(Originally published in the March 31, 2012 issue of The
Blood-Horse magazine. Feel free to share your own thoughts and
opinions at
the bottom of the column.)
By Jim Freer
For several days in early March, 6-year-old Ryan Parbhoo kept asking family members, “Do you have my ticket to Dubai yet?”
He had a special reason for that question because Giant Ryan, his family’s graded stakes-winning sprinter, is named after him.
The answer on tickets to Dubai is “yes” for Giant Ryan, young Ryan, and approximately 20 other members of the family of his grandfather, trainer Bisnath Parboo.
Giant Ryan is entered in the six-furlong Dubai Golden Shaheen Sponsored by Gulf News (UAE-I) at Meydan Racecourse. The $2 million race is part of the March 31 World Cup program.
“We wouldn’t be going if we didn’t think we had a good chance to win,” said Shivananda Parbhoo, Bisnath’s son and listed owner of most of the family’s horses,
Giant Ryan won two graded stakes last year to cap a six-race winning streak. The Golden Shaheen will be the first start of the year for the 6-year-old New York-bred son of Freud—Kheyrah, by Dayjur.

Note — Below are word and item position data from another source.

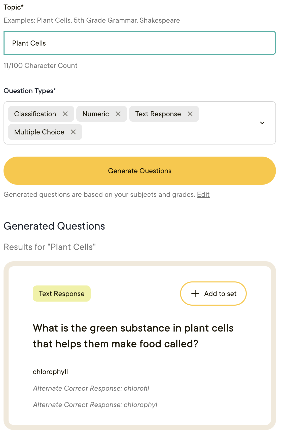The image size is (282, 435).
Task: Click the X next to Numeric chip
Action: [x=118, y=114]
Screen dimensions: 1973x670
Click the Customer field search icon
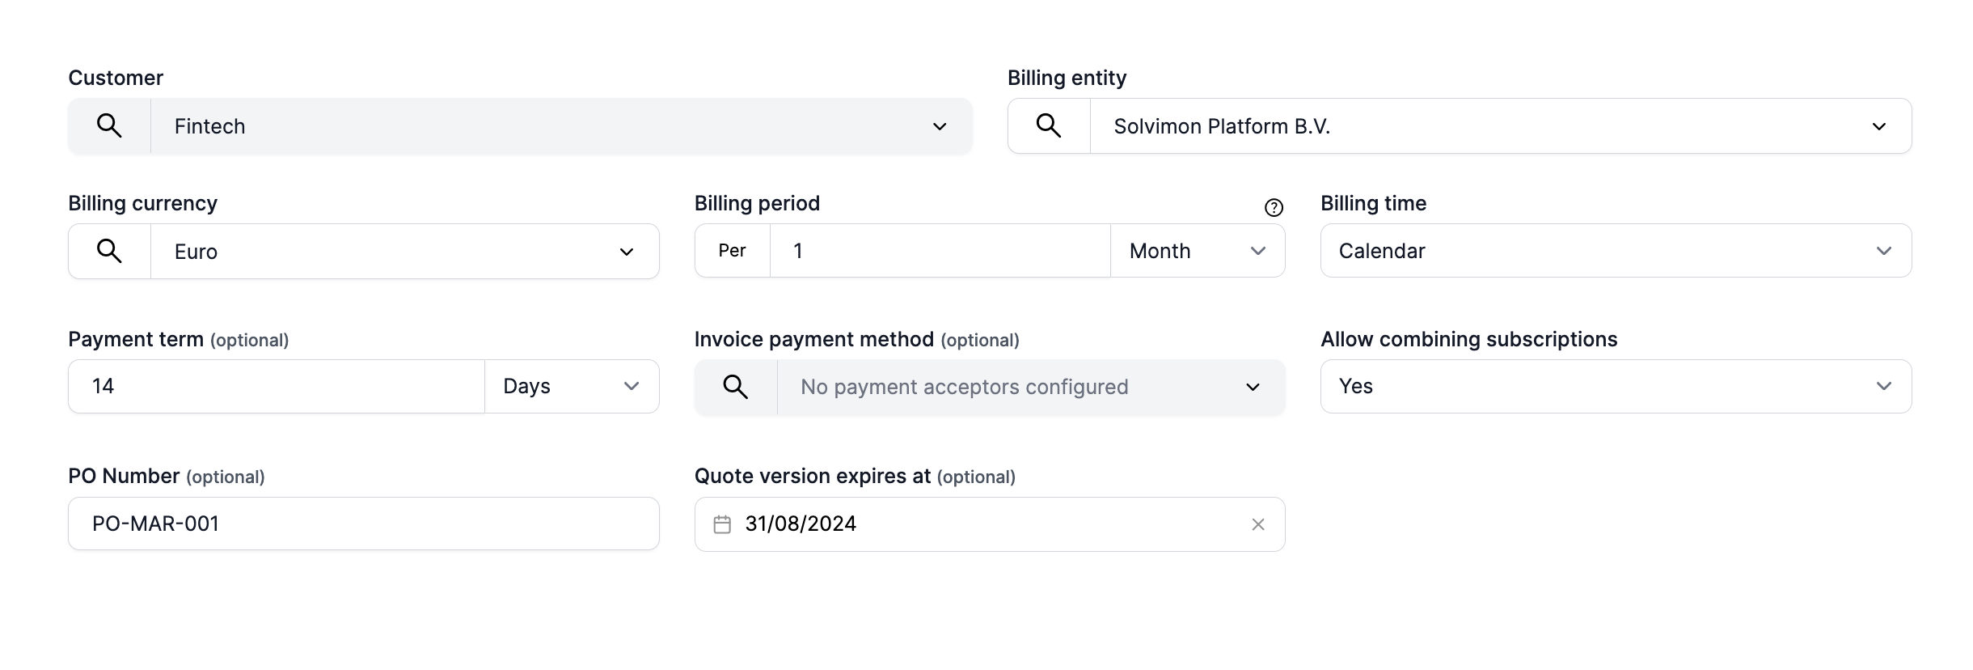point(109,126)
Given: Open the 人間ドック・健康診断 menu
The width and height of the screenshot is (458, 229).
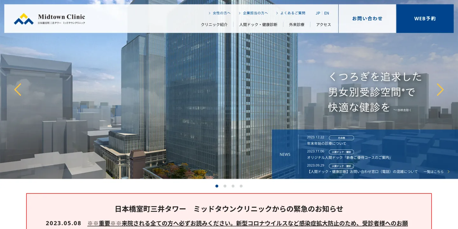Looking at the screenshot, I should tap(258, 24).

Having a horse in a Dubai World Cup race is the latest achievement in the family’s rise to prominence in the sport over the last two years. It began in late 2010 when they were the surprising winners of the trainer and owner titles at the Tropical meet at Calder Casino & Race Course in South Florida. Last summer and fall they hit the national spotlight with the graded stakes success of Giant Ryan and Trinniberg.

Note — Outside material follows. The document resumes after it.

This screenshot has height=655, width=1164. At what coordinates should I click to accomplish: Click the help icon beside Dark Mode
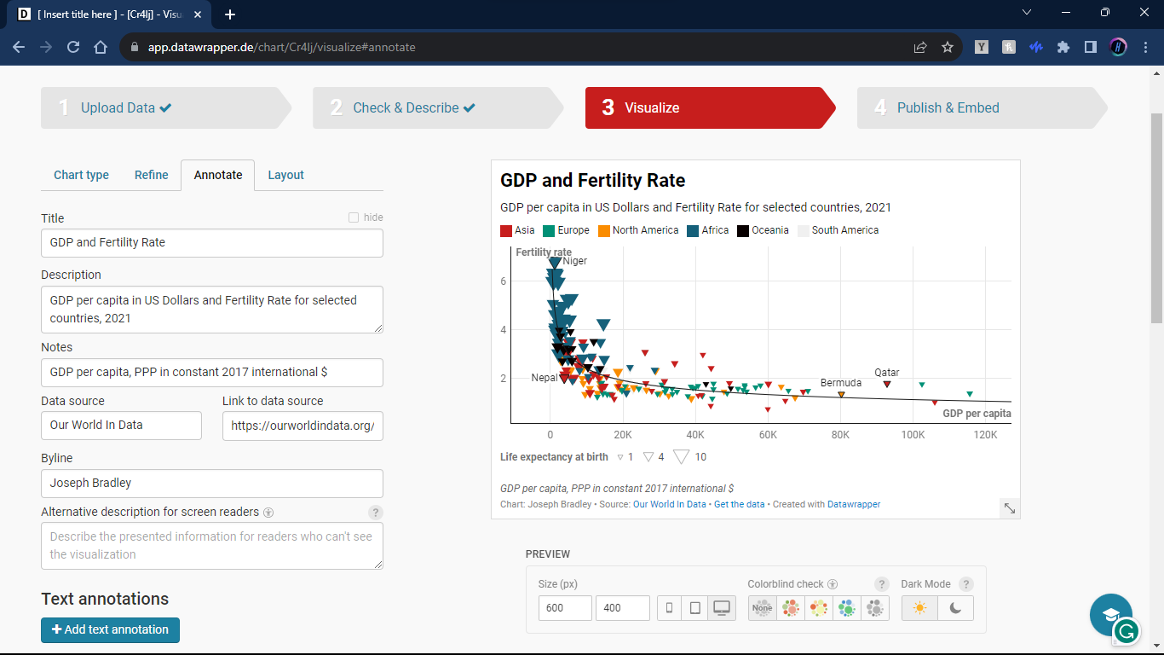point(965,584)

Those who encountered the Parbhoos in their travels found out something that Mike Anifantis, Calder’s racing secretary, learned when they arrived at the southeast Florida track in 2010.
“They are the nicest people you will ever meet,” Anifantis said. “Right away, I could see that they ran a quality operation. They take care of business, they keep a very clean stable, and they run in races that are the best spots for their horses.”
The Parbhoos own and train 17 horses, all stabled at Calder.
One of the first things anyone asks about the Parbhoos is why Bisnath spells his last name differently from other family members. The answer is that due to a clerical error the “h” was left out of his name upon his arrival in the United States from Trinidad & Tobago.
“I’ll get it fixed sometime,” Bisnath said.
Meanwhile, he is busy with racing, which has been a big part of his life in his native country and later in the United States.
He was born in 1939 and often went to racetracks with his father, Vatoon, who was a businessman and a Thoroughbred owner in Trinidad & Tobago. Bisnath was a trainer for several years on that island nation near Venezuela.
“But I never had the best horses and never won any stakes,” he said.
The family moved to the U.S. in 1982, when Shivananda was 17, and settled in the New York City area. The Parbhoos started a trucking business, and Bisnath remained in racing as an owner. He took out a New York trainer’s license in 2007.
By then, many of the younger family members had moved to the Miami-Ft. Lauderdale area, and Shivananda had relocated the trucking business to that market. Bisnath moved to South Florida in 2010 and relocated his stable from Belmont Park to Calder.
He attributes his early success at Calder to a level of day-to-day competition that is less intense than at Belmont and Aqueduct.
Giant Ryan also benefited from the move to Florida.
He had raced only six times through 2010 because of problems with fungus on his feet.
A new team of veterinarians and blacksmith Avelo Sigmundo helped Giant Ryan overcome those problems. Last year he won the Smile Sprint Handicap (gr. II) at Calder and the Vosburgh Invitational Stakes (gr. I) at Belmont.
Giant Ryan finished eighth in the Sentient Jet Breeders’ Cup Sprint (gr. I) at Churchill Downs Nov. 5. The Parbhoos later discovered he had run with a respiratory infection.
Trinniberg finished second in two graded stakes last year. In his 2012 debut he won the seven-furlong Swale Stakes (gr. II) at Gulfstream Park.
The colt’s name is a combination of Trinidad and Teufelsberg, his sire.
The Parbhoos do their own buying, usually at sales conducted by the Ocala Breeders’ Sales Co. or in private purchases.
“When owners ask us about training their horses, we nicely tell them ‘no,’” Shivananda said on a recent morning at his family’s Calder barn. “They sometimes want you to go into a race that is not right for the horse and you can’t argue with them,” he added. “If Pops (Bisnath) and I disagree about something, we talk about it and work it out.”
They have been in firm agreement about the training and racing of Giant Ryan—and that horse has taken them on a road from Calder to Churchill Downs and now to Dubai.